### Task data:
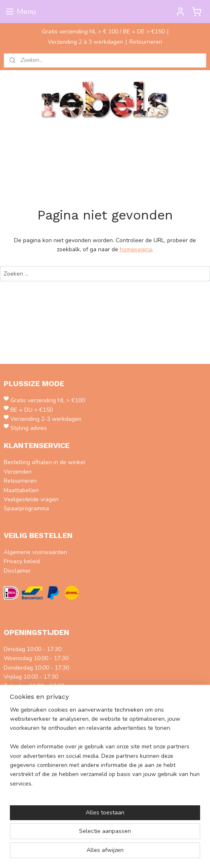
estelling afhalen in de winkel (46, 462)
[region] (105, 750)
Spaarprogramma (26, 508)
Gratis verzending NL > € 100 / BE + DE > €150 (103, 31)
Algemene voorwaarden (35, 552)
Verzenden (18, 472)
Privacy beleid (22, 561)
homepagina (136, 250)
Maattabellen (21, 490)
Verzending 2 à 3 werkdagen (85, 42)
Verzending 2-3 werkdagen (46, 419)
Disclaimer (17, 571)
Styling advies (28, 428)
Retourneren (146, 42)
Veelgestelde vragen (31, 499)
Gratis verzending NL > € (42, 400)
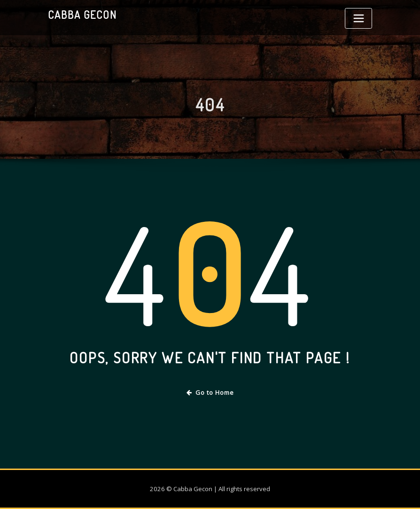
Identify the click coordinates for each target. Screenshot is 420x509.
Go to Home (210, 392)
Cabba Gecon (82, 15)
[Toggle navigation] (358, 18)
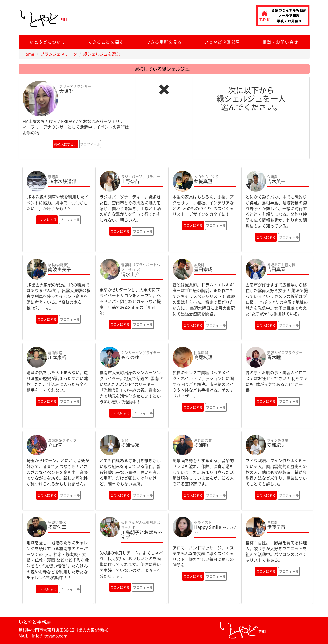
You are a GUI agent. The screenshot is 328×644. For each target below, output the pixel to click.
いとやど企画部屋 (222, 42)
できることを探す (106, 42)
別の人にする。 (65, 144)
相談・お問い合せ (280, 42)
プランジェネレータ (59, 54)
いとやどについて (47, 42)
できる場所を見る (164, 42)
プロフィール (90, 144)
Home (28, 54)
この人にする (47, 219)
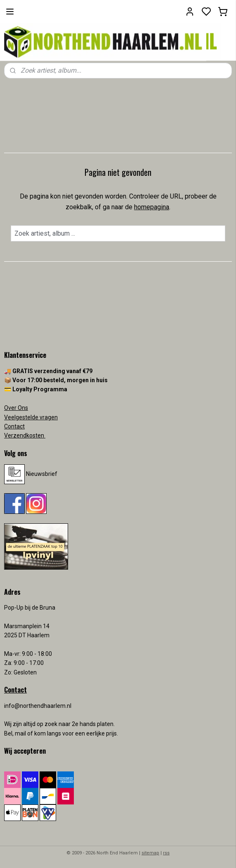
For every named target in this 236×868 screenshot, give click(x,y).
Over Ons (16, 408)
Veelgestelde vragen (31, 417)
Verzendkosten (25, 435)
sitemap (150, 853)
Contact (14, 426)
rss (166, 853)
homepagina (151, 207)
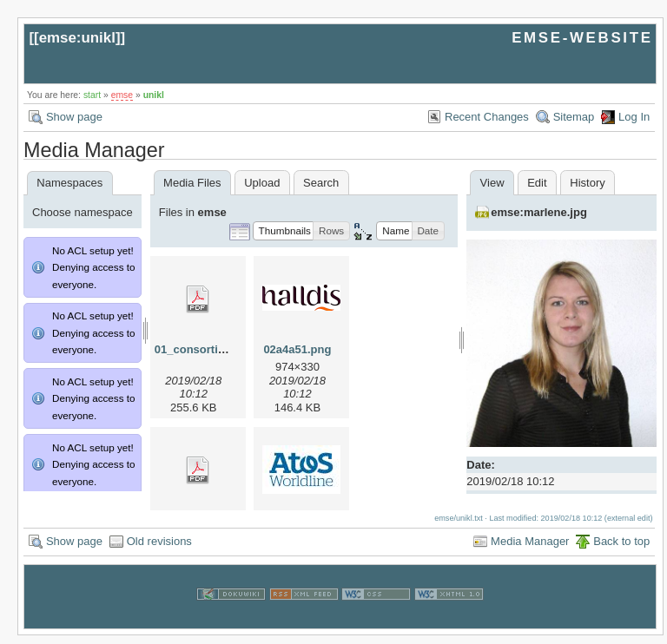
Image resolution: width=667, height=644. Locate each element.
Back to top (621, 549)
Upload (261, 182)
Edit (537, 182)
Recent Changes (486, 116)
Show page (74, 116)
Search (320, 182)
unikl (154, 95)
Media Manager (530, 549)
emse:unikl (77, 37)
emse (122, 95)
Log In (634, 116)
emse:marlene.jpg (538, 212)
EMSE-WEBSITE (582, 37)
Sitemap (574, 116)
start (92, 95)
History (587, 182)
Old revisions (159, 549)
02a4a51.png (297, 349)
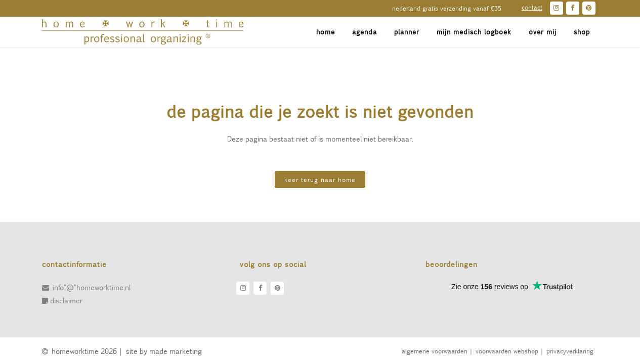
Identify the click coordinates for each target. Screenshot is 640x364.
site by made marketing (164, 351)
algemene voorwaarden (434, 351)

### Problem statement:
Render every line of the entries above as a numbered list, leaving out blank lines and the pictures.

### Worked solution:
1. estelling afhalen in de winkel (46, 462)
2. [region] (105, 750)
3. Spaarprogramma (26, 508)
4. Gratis verzending NL > € 100 / BE + DE > €150 (103, 31)
5. Algemene voorwaarden (35, 552)
6. Verzenden (18, 472)
7. Privacy beleid (22, 561)
8. homepagina (136, 250)
9. Maattabellen (21, 490)
10. Verzending 2 à 3 werkdagen (85, 42)
11. Verzending 2-3 werkdagen (46, 419)
12. Disclaimer (17, 571)
13. Styling advies (28, 428)
14. Retourneren (146, 42)
15. Veelgestelde vragen (31, 499)
16. Gratis verzending NL > € (42, 400)
17. Identify the click coordinates for each target. Screenshot is 420x509.
18. Go to Home (210, 392)
19. Cabba Gecon (82, 15)
20. [Toggle navigation] (358, 18)
21. You are a GUI agent. The screenshot is 328×644. For each target below, output the pixel to click.
22. いとやど企画部屋 (222, 42)
23. できることを探す (106, 42)
24. 別の人にする。 (65, 144)
25. 相談・お問い合せ (280, 42)
26. プランジェネレータ (59, 54)
27. いとやどについて (47, 42)
28. できる場所を見る (164, 42)
29. プロフィール (90, 144)
30. Home (28, 54)
31. この人にする (47, 219)
32. For every named target in this 236×868 screenshot, give click(x,y).
33. Over Ons (16, 408)
34. Veelgestelde vragen (31, 417)
35. Verzendkosten (25, 435)
36. sitemap (150, 853)
37. Contact (14, 426)
38. rss (166, 853)
39. homepagina (151, 207)
40. Image resolution: width=667, height=644. Locate each element.
41. Back to top (621, 549)
42. Upload (261, 182)
43. Edit (537, 182)
44. Recent Changes (486, 116)
45. Show page (74, 116)
46. Search (320, 182)
47. unikl (154, 95)
48. Media Manager (530, 549)
49. emse:unikl (77, 37)
50. emse (122, 95)
51. Log In (634, 116)
52. emse:marlene.jpg (538, 212)
53. EMSE-WEBSITE (582, 37)
54. Sitemap (574, 116)
55. start (92, 95)
56. History (587, 182)
57. Old revisions (159, 549)
58. 02a4a51.png (297, 349)
59. Identify the click coordinates for each target. Screenshot is 640x364.
60. site by made marketing (164, 351)
61. algemene voorwaarden (434, 351)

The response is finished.